DESIGNATED PROVISIONS (CUSTOMS) REGULATIONS

22. Part 1 of Schedule 1 to the Designated Provisions (Customs) Regulations (see footnote 17) is amended by adding the following after item 8:

Item

Column 1
Designated Provision

Column 2
Short-form Description

8.1

12.1(2)

Failing to hold a valid carrier code

8.2

12.1(7)

Failing to comply with a notification

23. Item 6 of Part 4 of Schedule 1 to the Regulations is replaced by the following:

Item

Column 1
Designated Provision

Column 2
Short-form Description

6.

14(1)

Failing to acknowledge receipt of goods by electronic means

6.1

14(2)

Failing to acknowledge receipt of goods in the prescribed manner

24. Part 7.1 of Schedule 1 to the Regulations is replaced by the following:

PART 7.1

REPORTING OF IMPORTED GOODS REGULATIONS

Item

Column 1

Designated Provision

Column 2

Short-form Description

1.

14

Failing to give the Agency prescribed information at the prescribed time

2.

15

Failing to give the Agency prescribed information at the prescribed time

3.

17

Failing to give the Agency prescribed information at the prescribed time

4.

19

Failing to give the Agency prescribed information at the prescribed time

5.

21

Failing to give the Agency prescribed information at the prescribed time

6.

24(3)

Failing to give the Agency prescribed information at the prescribed time

7.

25(2)

Failing to give the Agency prescribed information at the prescribed time

8.

29

Failing to give the Agency prescribed information in the prescribed manner

9.

30

Failing to notify the Agency without delay of a change to prescribed information given before arrival in Canada

10.

32

Failing to notify the Agency without delay of specified information

PRESENTATION OF PERSONS (2003) REGULATIONS

25. (1) Subsection 4(1) of the Presentation of Persons (2003) Regulations (see footnote 18) is replaced by the following:

Information to be provided — noncommercial passenger conveyance

4. (1) The person in charge of a non-commercial passenger conveyance, other than a marine pleasure craft, that will arrive in Canada who intends to present themselves and all other persons on board the conveyance by telephone to an officer at a designated customs office is required under subsection 12.1(1) of the Act to give the Agency the conveyance’s scheduled time and place of arrival in Canada and, if it is different, the conveyance’s place of final destination in Canada and scheduled time of arrival at that destination.

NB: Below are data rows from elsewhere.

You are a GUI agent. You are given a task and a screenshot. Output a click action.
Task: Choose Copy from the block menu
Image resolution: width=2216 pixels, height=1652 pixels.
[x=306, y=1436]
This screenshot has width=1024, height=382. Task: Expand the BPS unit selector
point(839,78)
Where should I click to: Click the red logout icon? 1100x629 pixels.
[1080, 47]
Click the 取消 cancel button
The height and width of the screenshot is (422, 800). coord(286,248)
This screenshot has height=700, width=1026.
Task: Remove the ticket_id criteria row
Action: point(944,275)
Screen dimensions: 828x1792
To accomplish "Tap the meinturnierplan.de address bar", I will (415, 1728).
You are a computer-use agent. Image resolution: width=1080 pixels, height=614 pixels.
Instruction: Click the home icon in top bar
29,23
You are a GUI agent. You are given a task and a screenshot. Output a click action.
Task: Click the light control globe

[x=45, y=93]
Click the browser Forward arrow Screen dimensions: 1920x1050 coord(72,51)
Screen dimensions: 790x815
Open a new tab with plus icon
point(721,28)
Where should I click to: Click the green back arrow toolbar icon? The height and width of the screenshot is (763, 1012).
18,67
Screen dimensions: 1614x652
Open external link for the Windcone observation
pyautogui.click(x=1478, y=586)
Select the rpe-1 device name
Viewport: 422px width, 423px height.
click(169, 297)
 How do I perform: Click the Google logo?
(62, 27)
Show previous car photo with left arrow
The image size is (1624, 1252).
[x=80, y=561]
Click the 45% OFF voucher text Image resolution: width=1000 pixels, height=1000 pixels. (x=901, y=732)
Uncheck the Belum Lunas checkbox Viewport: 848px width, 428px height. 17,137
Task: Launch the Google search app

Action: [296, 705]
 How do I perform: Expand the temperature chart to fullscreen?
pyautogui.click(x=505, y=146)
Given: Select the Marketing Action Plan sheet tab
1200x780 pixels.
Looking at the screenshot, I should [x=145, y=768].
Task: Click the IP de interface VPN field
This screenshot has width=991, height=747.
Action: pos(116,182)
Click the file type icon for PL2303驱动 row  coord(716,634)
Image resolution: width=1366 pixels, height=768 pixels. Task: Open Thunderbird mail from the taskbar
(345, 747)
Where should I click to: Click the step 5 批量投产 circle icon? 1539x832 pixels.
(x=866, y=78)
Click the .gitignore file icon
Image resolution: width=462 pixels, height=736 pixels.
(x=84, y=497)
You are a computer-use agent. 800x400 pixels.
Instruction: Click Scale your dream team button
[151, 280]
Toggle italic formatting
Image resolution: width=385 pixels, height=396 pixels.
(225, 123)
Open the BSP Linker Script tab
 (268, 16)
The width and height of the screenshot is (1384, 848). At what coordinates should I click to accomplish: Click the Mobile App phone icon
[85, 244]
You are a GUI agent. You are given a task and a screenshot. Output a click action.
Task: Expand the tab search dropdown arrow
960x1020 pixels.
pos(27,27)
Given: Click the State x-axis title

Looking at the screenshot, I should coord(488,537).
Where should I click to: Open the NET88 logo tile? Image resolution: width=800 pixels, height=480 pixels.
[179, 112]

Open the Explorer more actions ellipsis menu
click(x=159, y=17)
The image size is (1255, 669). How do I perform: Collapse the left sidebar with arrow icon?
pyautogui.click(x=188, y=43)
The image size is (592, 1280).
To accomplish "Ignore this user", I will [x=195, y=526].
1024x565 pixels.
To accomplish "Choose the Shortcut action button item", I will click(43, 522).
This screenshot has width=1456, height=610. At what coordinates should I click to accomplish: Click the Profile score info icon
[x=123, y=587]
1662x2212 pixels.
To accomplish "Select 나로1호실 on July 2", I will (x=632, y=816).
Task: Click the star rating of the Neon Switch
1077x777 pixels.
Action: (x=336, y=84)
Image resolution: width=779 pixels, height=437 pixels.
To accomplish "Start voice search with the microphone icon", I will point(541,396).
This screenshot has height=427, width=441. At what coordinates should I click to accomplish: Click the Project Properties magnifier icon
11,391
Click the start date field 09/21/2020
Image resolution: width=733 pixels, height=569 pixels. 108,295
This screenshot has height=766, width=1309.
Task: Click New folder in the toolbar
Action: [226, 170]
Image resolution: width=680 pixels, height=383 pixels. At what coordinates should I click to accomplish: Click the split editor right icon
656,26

Time and manner of providing information

(1.1) The person in charge of the conveyance shall give the information by telephone to an officer at a designated customs office at least two but no more than 48 hours before the conveyance arrives in Canada.

(2) Subsection 4(3) of the Regulations is replaced by the following:

Change to information

(3) A person in charge of a conveyance who gives information in the circumstances set out in this section shall, before the conveyance arrives in Canada, notify an officer at a designated customs office by telephone of any change to the information given unless there are emergency circumstances, in which case they shall notify an officer at a designated customs office of the change and the circumstances when the conveyance arrives in Canada.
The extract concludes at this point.